Hell is another departure. “We were just pissing around with drum loops. We were thinking of that Placebo song Pure Morning, which is one note, a drone, and wondered if we could do something like that.”
And that again is about treating people like shit. The whole record is a mea culpa, about my entire touring life before the last album. This whole record is an amalgamation of past versions of myself. Some of it is a bit elaborated, so it’s loosely fictional in that sense.”
I do think I was having these poppier moments because I felt liberated by being in a better personal place,” he expands. “But really, also, I didn’t plan this – they just came out like that. There was no grand plan – ‘how will our band get big?’” he laughs. “Writing these melodies on the computer was quite accidental.”
This summer Deaf Havana will be unveiling their new songs on one of the biggest stages you can get: Reading/Leeds Festivals, where they play their 2018 UK Festival exclusive, second only to Pendulum on the Radio 1 stage.
Before that, James Veck-Gilodi is aware that, to tour Rituals, they’re gonna need a bigger kit. “We do already have keyboards, and my brother Matty and I can both play keyboards.
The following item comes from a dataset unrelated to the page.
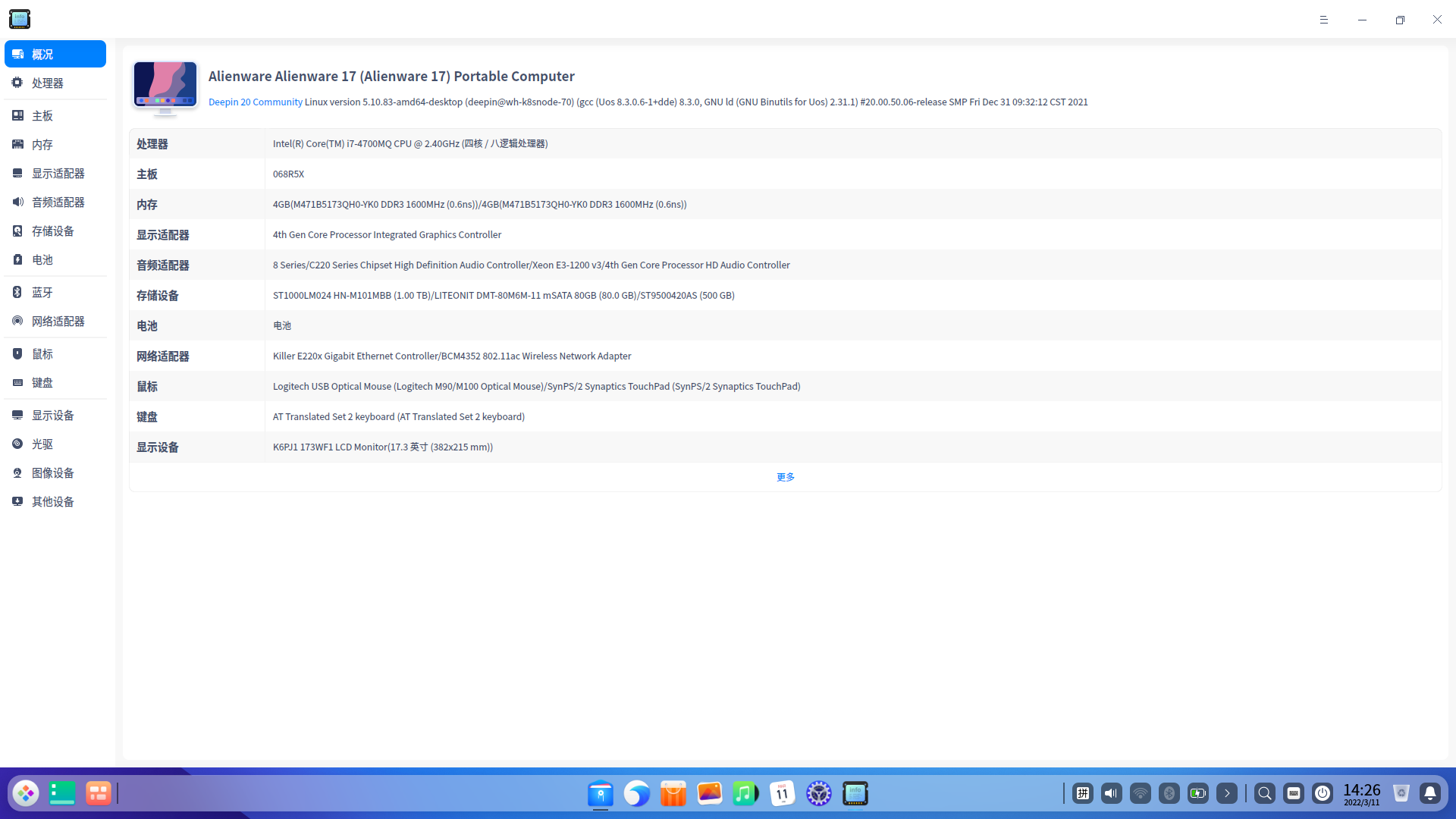Open the title bar hamburger menu
The width and height of the screenshot is (1456, 819).
coord(1324,20)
But some of those weird drums sounds mean we do need invest in some more gear. I don’t want to just shove it on a computer.”
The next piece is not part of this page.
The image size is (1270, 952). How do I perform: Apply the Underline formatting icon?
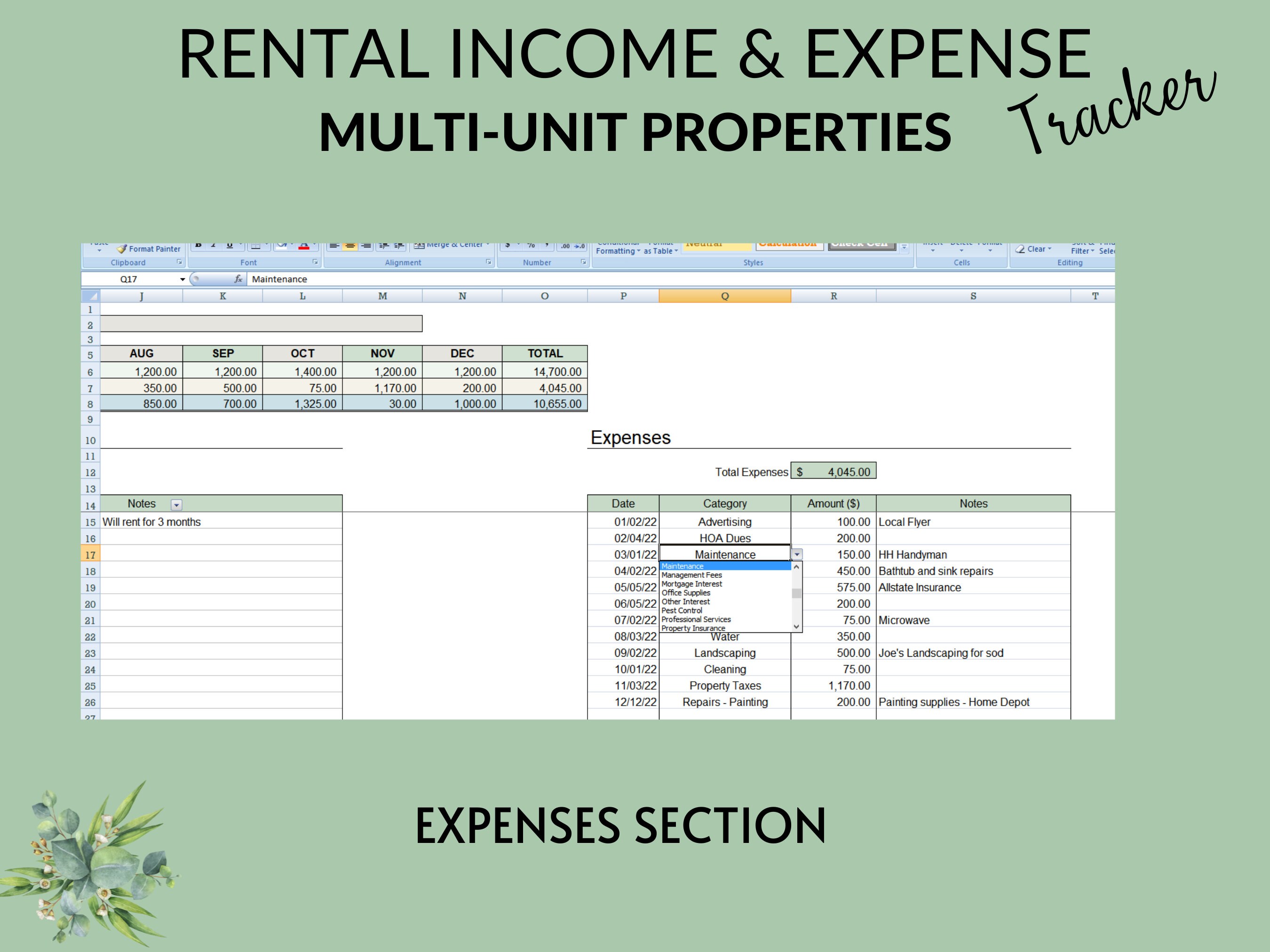[229, 245]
They’re also working up the visual side of things. Each song on Rituals is accompanied by a symbol (“no, they’re not demonic summonings!”), while the album packaging features the work of young artist/photographer Wolf James, specifically her exhibition My Love Is Lethal (“that would have made a great alternative title for the album”).
Concept, titles, writing, recording, speed, images, sound, vibe: the whole Rituals package is exactly what James Veck-Gilodi set out to do on Deaf Havana’s fifth album.
“I wanted to create something drastic,” he states, thrilled at the outcome, “and not do another middle-of-the-road rock record. I’m up for the hatred from some fans, and I’m up for gaining new fans. But when fans listen to it, after their initial terror, I think they’ll realise that the lyrics are as personal and intense as they’ve always been. And I’ve always written songs with pop structures – I’ve just masked them in other ways.”
It’s the first album I’ve made purely for myself,” he concludes. “This is the music I wanted to make, now, and I haven’t compromised at all. These are the songs I wanted to write, and the ones I want people to hear.”